Supplied material:

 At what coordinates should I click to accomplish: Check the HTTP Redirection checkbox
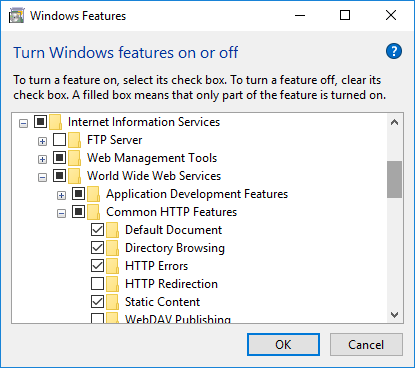pos(97,284)
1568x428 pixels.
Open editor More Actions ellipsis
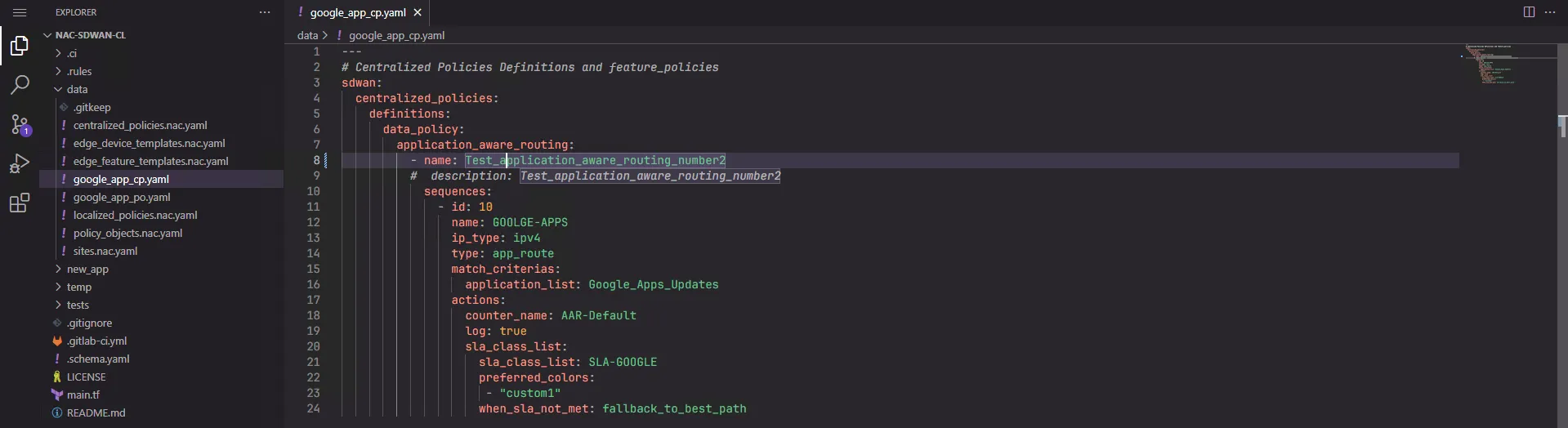[1550, 12]
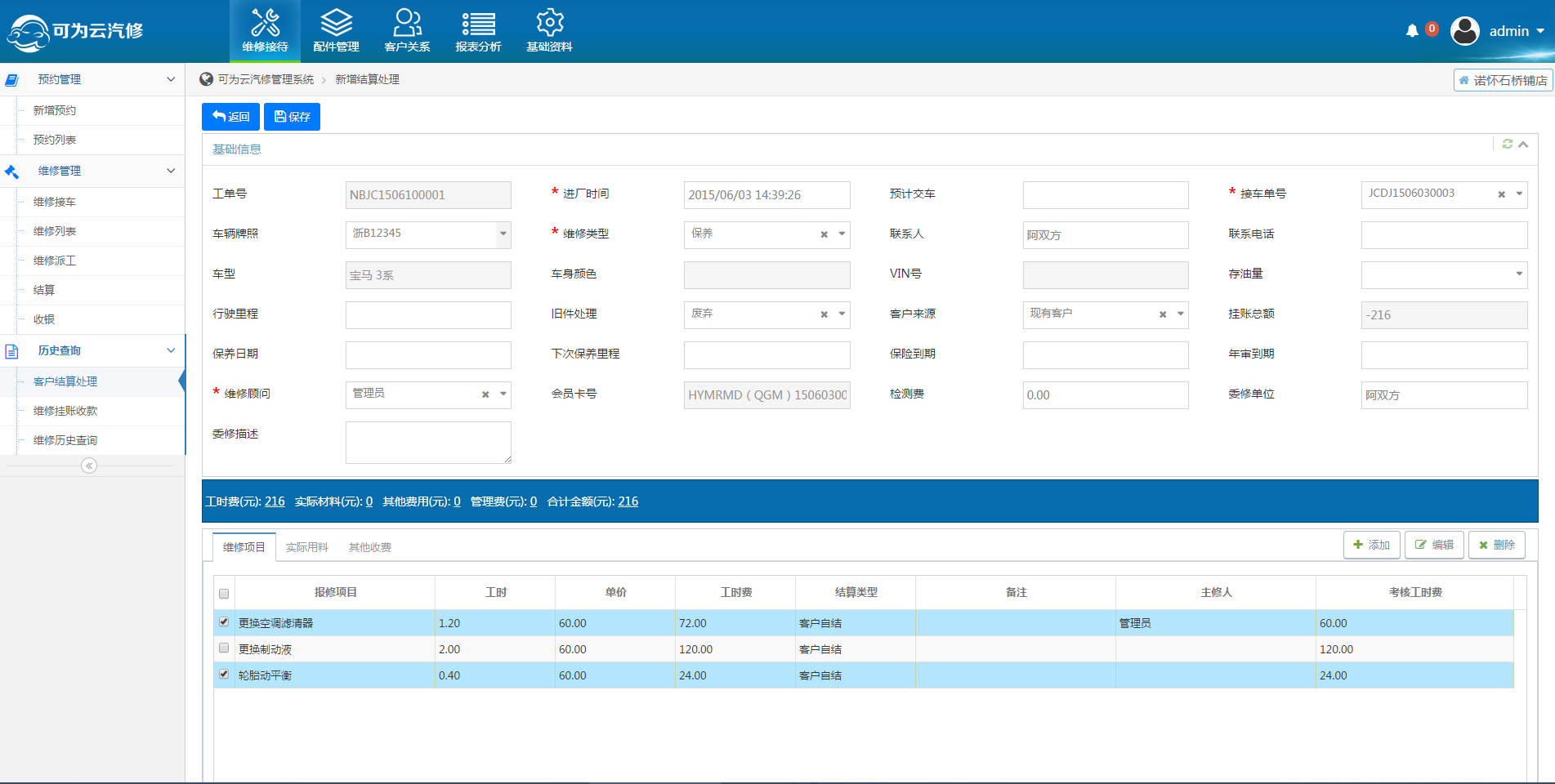The width and height of the screenshot is (1555, 784).
Task: Open the 基础资料 gear icon module
Action: [549, 31]
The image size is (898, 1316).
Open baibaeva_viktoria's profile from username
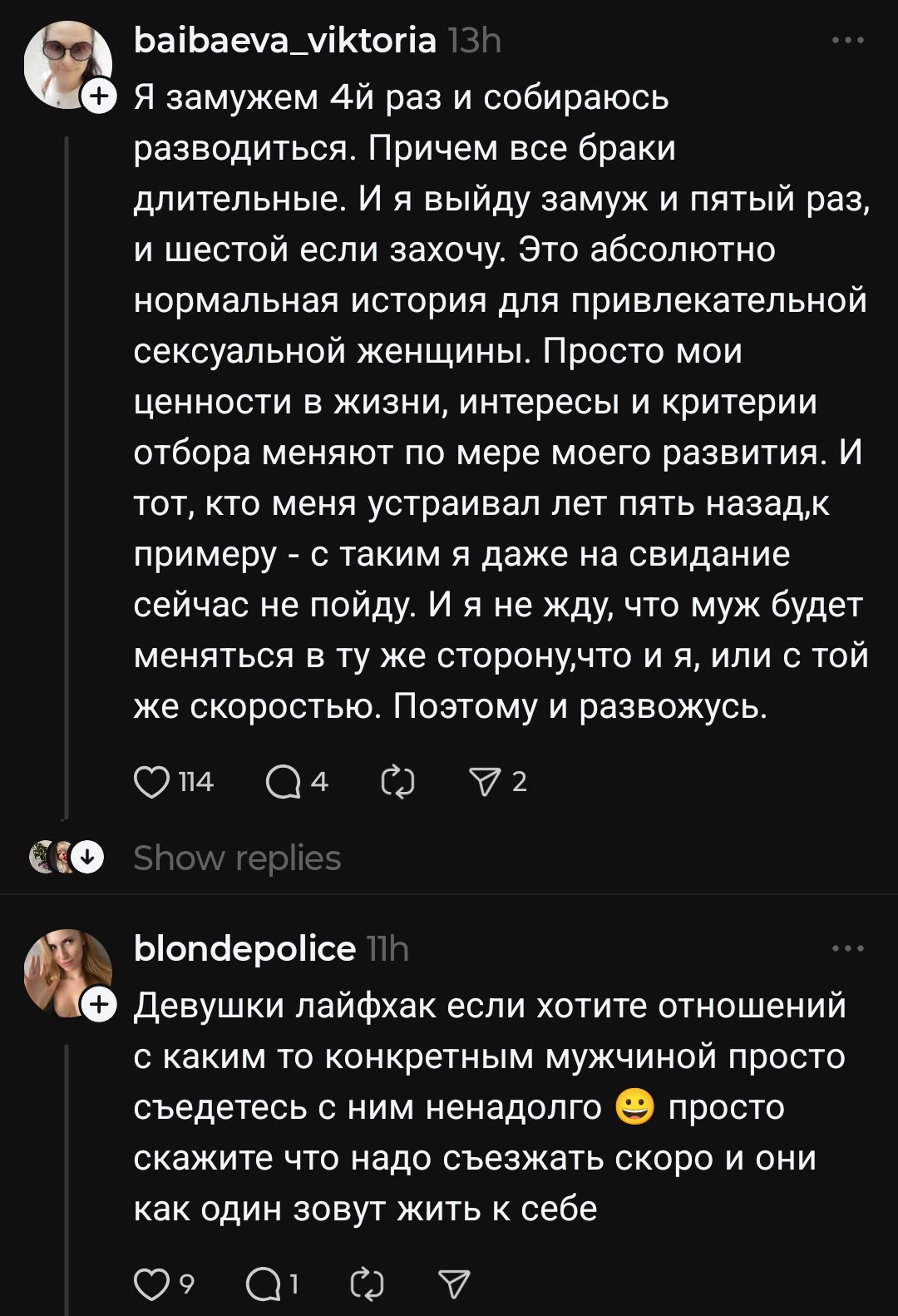coord(284,40)
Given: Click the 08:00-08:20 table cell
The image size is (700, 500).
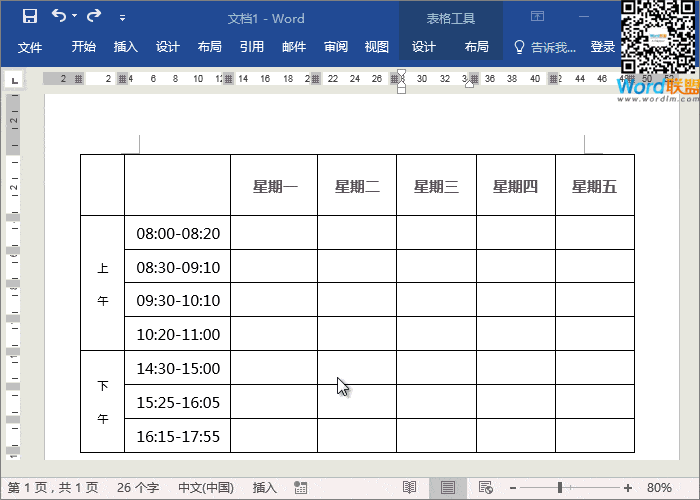Looking at the screenshot, I should click(x=178, y=234).
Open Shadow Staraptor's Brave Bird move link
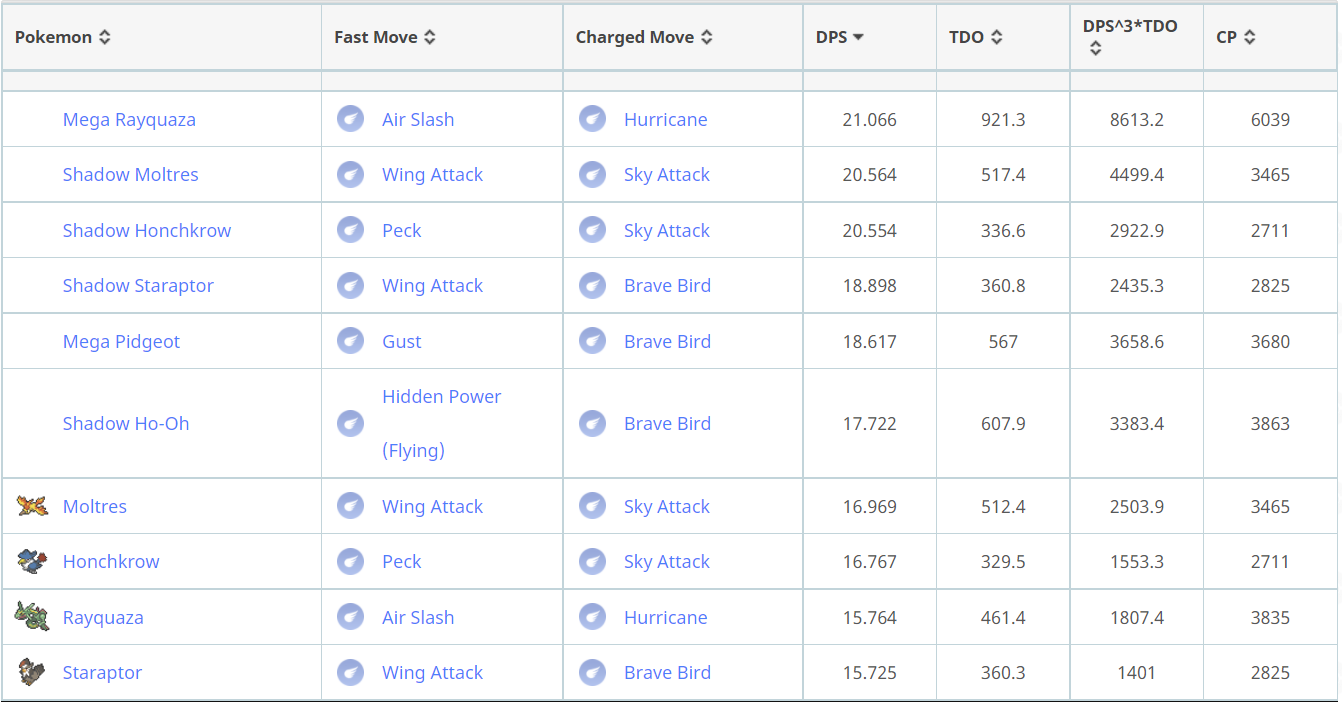This screenshot has width=1342, height=702. [667, 285]
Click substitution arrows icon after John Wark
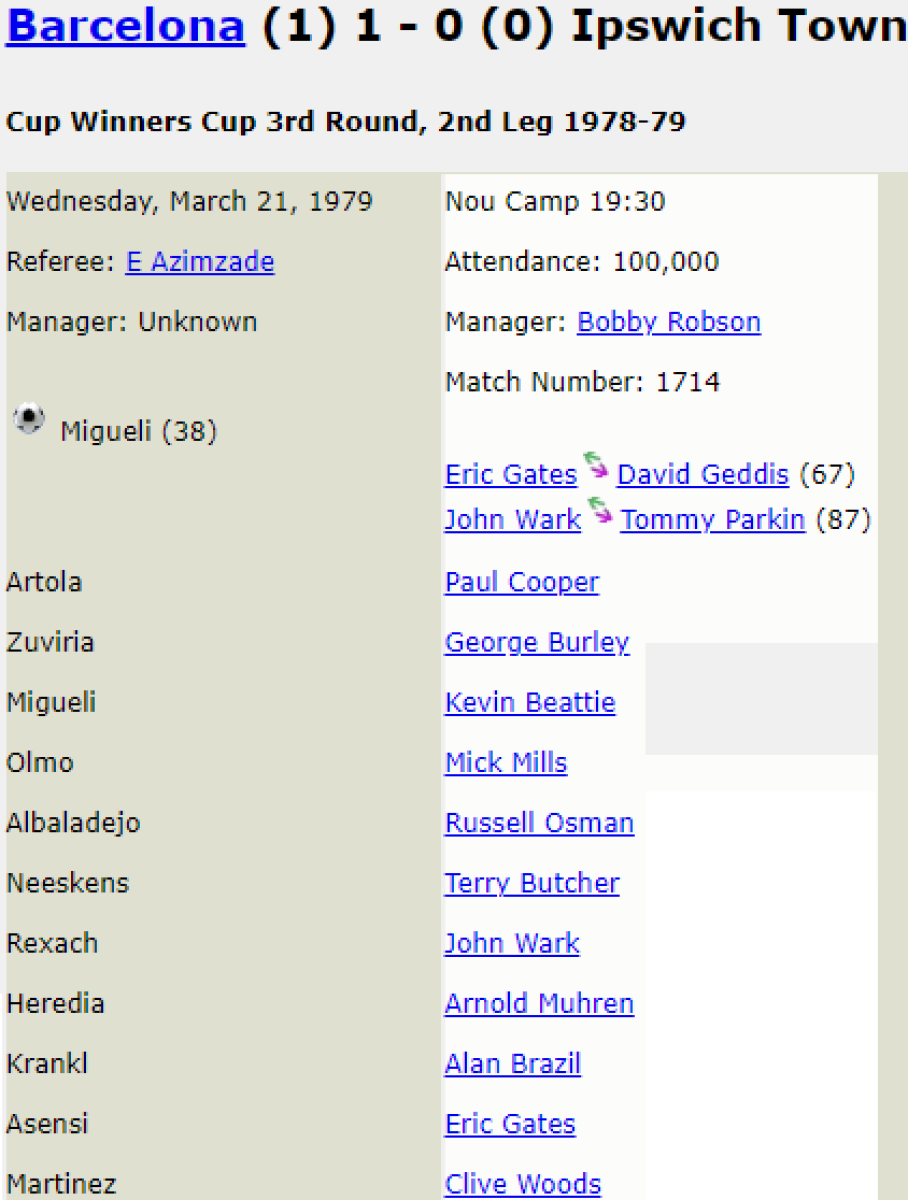Screen dimensions: 908x1200 pos(600,511)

Aim of the task: With pictures excluded, reproduce exactly the lines above from the one containing "1568x428 pixels." down to the one containing "Given: Click the 08:00-08:20 table cell", those two included.

Response:
1568x428 pixels.
Open editor More Actions ellipsis
[1550, 12]
The width and height of the screenshot is (1555, 784).
Task: Open the 基础资料 gear icon module
Action: [549, 31]
The image size is (898, 1316).
Open baibaeva_viktoria's profile from username
coord(284,40)
Given: Click the 08:00-08:20 table cell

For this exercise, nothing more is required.